Paul Livermore, formerly a ranking member of the state Republican Party, worked with Shumate for decades to reform legislative district apportionment. Livermore continuously said Shumate was “brilliant, just brilliant.”

“When there was a problem the first thing someone would say was, ‘Talk to Joe.'”

Livermore said Shumate spent his life using computers to draw better districts. Now that the issue of redistricting is on this year’s November ballot, Livermore said, “It is a tragedy that Joe won’t be here to witness it.”

Colleen McAndrews, who worked with Shumate in the late sixties at the San Francisco Republican headquarters, remembered when the newest technology came in the form of data reels and computer cards.

“I think (working at the headquarters) was his first job in politics.
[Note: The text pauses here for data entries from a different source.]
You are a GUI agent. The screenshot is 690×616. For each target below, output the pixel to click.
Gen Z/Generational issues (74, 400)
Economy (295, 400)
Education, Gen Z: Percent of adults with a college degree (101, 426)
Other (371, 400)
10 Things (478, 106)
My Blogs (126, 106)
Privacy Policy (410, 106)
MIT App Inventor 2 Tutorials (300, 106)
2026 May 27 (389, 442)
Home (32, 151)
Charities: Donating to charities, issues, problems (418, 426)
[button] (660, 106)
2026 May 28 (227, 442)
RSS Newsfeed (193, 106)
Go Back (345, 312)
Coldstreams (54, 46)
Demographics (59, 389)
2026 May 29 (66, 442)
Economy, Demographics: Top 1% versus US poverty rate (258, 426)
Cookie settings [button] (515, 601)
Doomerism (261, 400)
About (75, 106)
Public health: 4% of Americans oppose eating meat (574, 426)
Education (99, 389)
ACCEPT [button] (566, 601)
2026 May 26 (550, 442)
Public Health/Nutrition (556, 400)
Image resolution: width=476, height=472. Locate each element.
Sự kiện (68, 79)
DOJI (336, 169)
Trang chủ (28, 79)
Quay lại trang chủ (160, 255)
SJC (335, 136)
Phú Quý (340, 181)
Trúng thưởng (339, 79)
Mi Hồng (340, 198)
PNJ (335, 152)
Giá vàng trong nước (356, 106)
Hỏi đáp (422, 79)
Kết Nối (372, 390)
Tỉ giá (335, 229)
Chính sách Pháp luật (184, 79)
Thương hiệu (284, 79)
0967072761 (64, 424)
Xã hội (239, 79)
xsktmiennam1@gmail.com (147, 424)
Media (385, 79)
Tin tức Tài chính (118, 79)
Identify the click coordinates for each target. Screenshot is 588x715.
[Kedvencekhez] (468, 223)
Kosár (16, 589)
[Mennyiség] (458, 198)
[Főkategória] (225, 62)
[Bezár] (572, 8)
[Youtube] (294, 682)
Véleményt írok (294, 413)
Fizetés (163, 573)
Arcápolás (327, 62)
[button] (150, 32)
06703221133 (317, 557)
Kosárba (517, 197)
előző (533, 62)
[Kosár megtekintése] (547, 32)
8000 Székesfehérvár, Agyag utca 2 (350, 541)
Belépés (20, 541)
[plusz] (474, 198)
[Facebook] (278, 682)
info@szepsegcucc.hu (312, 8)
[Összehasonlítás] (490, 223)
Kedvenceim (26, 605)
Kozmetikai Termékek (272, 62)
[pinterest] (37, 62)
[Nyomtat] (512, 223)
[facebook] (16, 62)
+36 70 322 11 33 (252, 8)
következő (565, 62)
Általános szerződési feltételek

We were both just out of college and Joe used to carry around big 18-inch tapes in metal tins, big reels like movie tapes that he kept all his data on. He’d borrow computer time from friendly businesses around town, always pulling all-nighters with his tapes and big stacks of computer cards,” laughed McAndrews.

“Those were the days when we had a group of twenty-somethings in San Francisco who were very connected with the Republican Party,” said McAndrews.

During those days in San Francisco, Shumate met his wife Joyce who was volunteering at the headquarters.

“He was very shy and focused, but he always had a twinkle in his eye. I don’t think she (Joyce) was (shy). I think she was a good influence on him. He became more outgoing as he became more successful.”

He was like a top-notch political consultant and a top-notch pollster rolled into one, said Bogetich. “I always thought of him as the smartest person I’d ever met,” he said.
Shumate ran a prolific consulting firm, Shumate and Associates, out of Sausalito, Calif., where he lived and worked just across San Francisco’s Golden Gate Bridge from his alma mater, CSU San Francisco.

Shumate and Associates has a list of clients ranging from ballot initiatives to spot light candidates like John McCain, Steve Poizner, Carly Fiorina and incumbents like Arnold Schwarzenegger.

Even though he spent his life working mostly in the shadows of politics, Shumate had his own moments in the limelight. His name gained some international recognition when he became one of three American advisors who helped Russian President Boris Yeltsin win his reelection race in 1996. The campaign caught the attention of Time Magazine, who ran it as a cover story after Yeltsin was reelected. The story was also used for the movie, “Spinning Boris.”

But after serving over 40 years in politics, Shumate had collected his fair share of controversy along with his bottomless list of clients. Political denizens can’t help but recall the disaster that struck when Shumate advised Republican Insurance Commissioner Chuck Quackenbush.

Quackenbush was forced to resign after he’d laundered campaign money via fraud-riddled humanitarian non-profits that he’d created. His top advisors, who were in charge of running the foundations, benefited directly from funds that were allegedly set aside for earthquake and Holocaust victims, among other causes. Joe Shumate was Quackenbush’s lead political advisor.

While none of the money from the various foundations made it into needing hands, millions of dollars went towards creating TV ads for Quackenbush’s non-profit causes, which starred the commissioner himself. Some $175,000 went to Shumate and Associates, who designed and set up the ads.

“He felt he never did anything inappropriate. It was disastrous for him professionally but he never indicated that at all,” said Smith about Shumate’s experience in the scandal.
There was a momentary drop in Shumate’s clientele but in time things began to pick up.

“You know, he’d worked with some of the biggest names in politics. He just had a magic.”

The experience didn’t harden Shumate’s supposed soft spot for insurance commissioners – he ran Steve Poizner’s successful campaign for insurance commissioner a few years after the Quackenbush scandal.